*** Source text ***

I'll be pushing these changes to SVN (both C2C and AND) later today hopefully. Just doing some final testing first. Nothing will be affected apart from trades that involve resources (and obviously the relative values of resource for resource won't change as category, though individual resource types will move up/down due to removal of some distortions like the Sid's Sushi effect I mention above).

Edit - changes now pushed to SVN (including DLL update)
 
Not sure if Afforess has looked at this yet, but I recently had a really bad example in a C2C game. Essentially it allowed me to go from a difficult (but interesting) situation to an easy game very fast. I was the power chart leader of the 4 civs I knew, but one of them was significantly ahead technologically (like at least 100 turns of research worth), and from 'Most Advanced Civ' pronouncements I knew he was nowhere close to being the tech leader, so things looked like they were going to be an up-hill struggle longer term. Anyway, he suddenly decided he was prepared to trade most of his techs (I'll go into why later, but I don't think there is [much of] an issue there as it turns out), and I was able to offer him a resource he lacked, for which he gave me 4-5 civs. I was able to end the agreement every ten turns and extract a similar batch of techs each time until I was pretty much caught up after about 30 turns. This is obviously rather exploitative

2) The real problem is that BTS originally never allowed per-turn trade items to be traded for permanent items (e.g. - resources-for-peace-treaty-time for techs), and when this was introduced the scaling of the valuations between the two categories was a bit arbitrary. In particular the code is loosely intended to normalize everything to a gold value, so for gold-per-turn for example it just multiples by the peace treaty length. However the valuation of resources uses the same routine that the city AI uses for assessing resource importance which has no such normalization concept (as its just used to compare against similar values really). In particular it scales in number of buildings and units that have some sort of dependency on the resource, regardless of their OTHER pre-reqs, so as buildings and unit types are added (relative to BTS AND adds a lot, and C2C a lot more still) the resulting values tend to inflate.

*** End of Source text ***

Try it
Write out the stretch of the text on resource trade valuation from "I'll be pushing" through "I mention above).", word for word.

*** Entries supplied ***

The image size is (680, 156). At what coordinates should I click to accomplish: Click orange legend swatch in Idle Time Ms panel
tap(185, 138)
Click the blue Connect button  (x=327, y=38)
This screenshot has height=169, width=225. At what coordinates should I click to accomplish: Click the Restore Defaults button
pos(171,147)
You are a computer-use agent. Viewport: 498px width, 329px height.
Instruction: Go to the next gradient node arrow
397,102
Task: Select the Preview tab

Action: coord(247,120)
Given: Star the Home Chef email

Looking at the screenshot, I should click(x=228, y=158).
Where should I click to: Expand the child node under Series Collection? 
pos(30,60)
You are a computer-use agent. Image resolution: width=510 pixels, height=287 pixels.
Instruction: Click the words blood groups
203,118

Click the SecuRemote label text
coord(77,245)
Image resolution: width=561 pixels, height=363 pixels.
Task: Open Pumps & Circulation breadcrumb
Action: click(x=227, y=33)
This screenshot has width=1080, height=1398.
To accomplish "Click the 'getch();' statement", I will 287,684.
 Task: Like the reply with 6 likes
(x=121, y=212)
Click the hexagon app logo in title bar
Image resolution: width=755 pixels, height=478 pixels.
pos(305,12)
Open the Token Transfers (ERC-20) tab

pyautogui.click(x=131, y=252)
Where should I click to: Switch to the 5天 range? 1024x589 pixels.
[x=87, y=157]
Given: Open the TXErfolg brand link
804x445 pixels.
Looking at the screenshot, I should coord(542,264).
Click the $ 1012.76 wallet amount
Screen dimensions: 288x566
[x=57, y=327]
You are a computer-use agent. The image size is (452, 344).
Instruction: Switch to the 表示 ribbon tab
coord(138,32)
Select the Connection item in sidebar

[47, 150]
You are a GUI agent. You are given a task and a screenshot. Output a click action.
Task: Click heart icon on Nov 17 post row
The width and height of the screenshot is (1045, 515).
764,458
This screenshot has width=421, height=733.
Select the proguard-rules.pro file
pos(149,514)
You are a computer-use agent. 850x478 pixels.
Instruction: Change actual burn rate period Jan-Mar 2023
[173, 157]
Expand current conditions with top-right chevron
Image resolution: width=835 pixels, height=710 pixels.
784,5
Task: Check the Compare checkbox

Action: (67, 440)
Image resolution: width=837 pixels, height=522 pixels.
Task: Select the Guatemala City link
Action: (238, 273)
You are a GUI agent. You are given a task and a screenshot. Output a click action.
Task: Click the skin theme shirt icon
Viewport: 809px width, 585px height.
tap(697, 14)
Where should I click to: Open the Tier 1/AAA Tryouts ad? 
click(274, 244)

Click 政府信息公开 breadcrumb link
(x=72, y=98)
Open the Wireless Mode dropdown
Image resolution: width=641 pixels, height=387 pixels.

*** End of Entries supplied ***

Your response
I'll be pushing these changes to SVN (both C2C and AND) later today hopefully. Just doing some final testing first. Nothing will be affected apart from trades that involve resources (and obviously the relative values of resource for resource won't change as category, though individual resource types will move up/down due to removal of some distortions like the Sid's Sushi effect I mention above).